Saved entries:
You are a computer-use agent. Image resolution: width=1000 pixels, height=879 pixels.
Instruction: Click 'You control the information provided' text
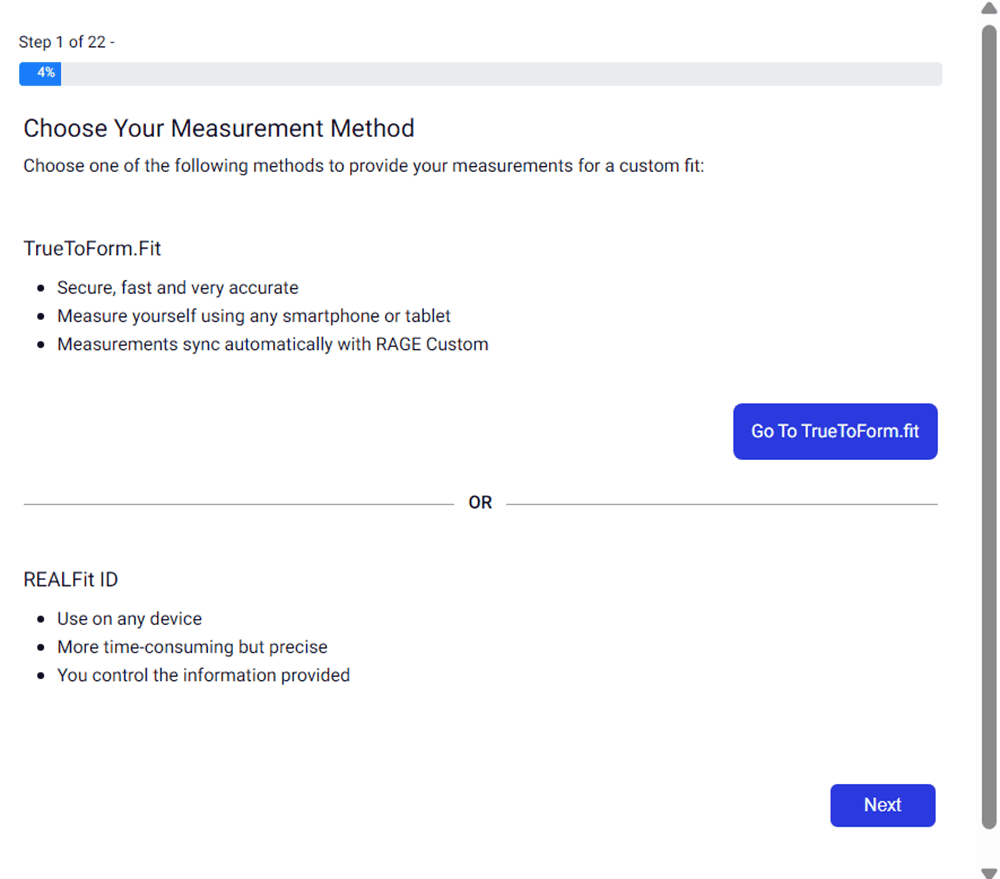coord(203,675)
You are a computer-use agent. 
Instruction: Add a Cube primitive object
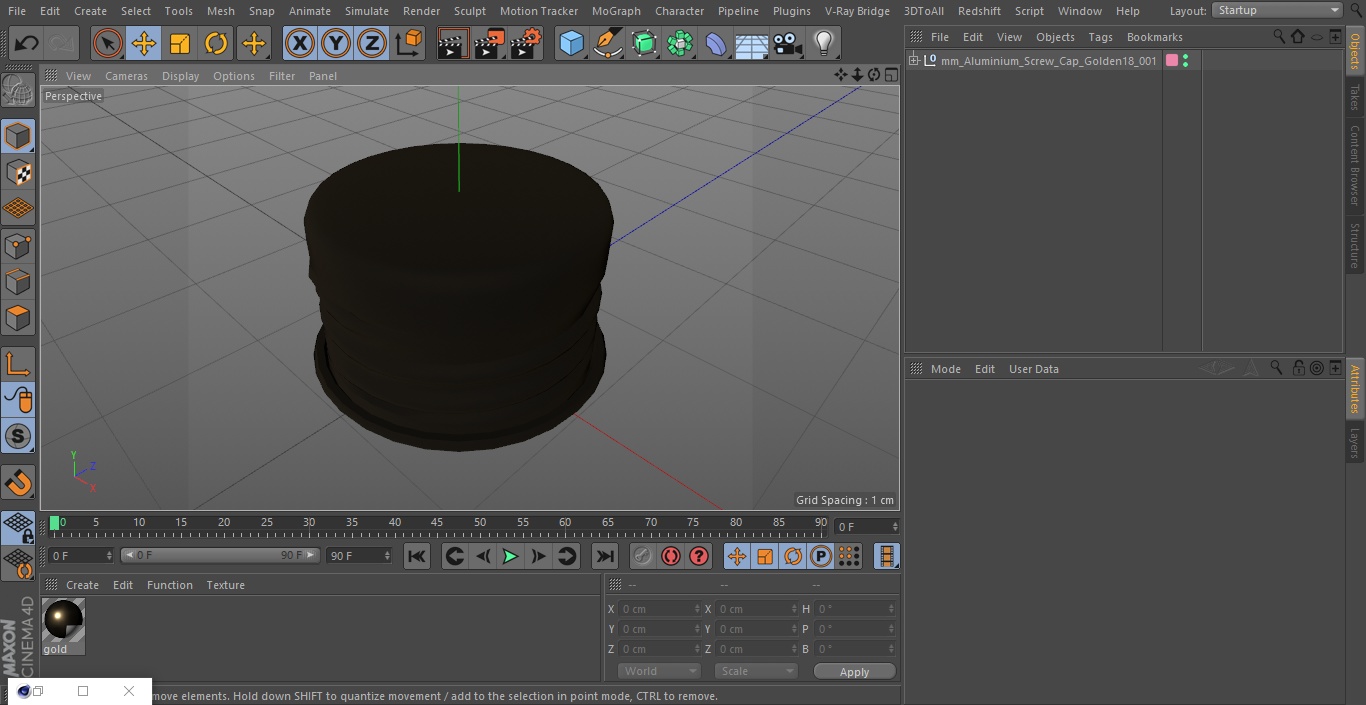point(571,43)
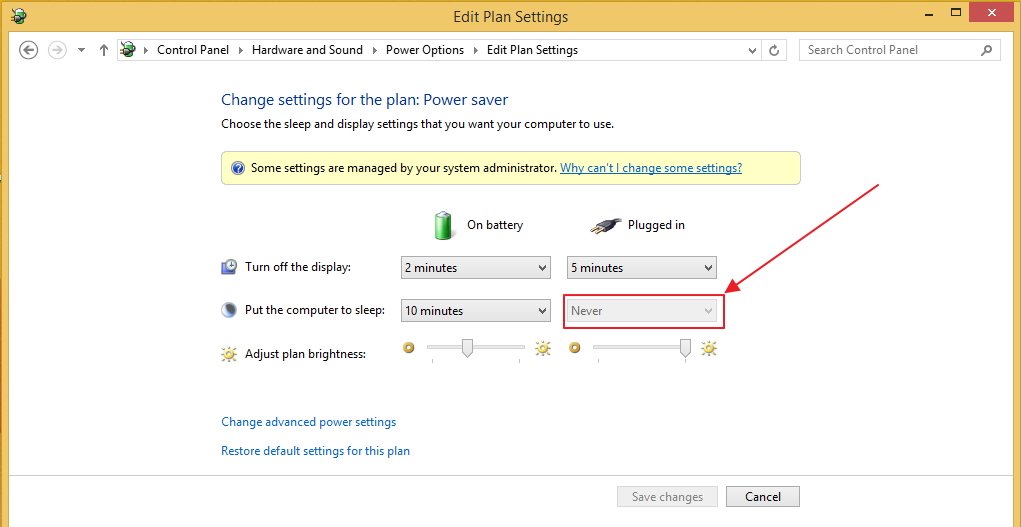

* **Work instruction**
Would you reproduce the lines above exactly, without carrying over the pictures?

* **Solution**
You are a computer-use agent. Image resolution: width=1000 pixels, height=879 pixels.
Instruction: Click 'You control the information provided' text
coord(203,675)
You are a computer-use agent. 
Instruction: Add a Cube primitive object
point(571,43)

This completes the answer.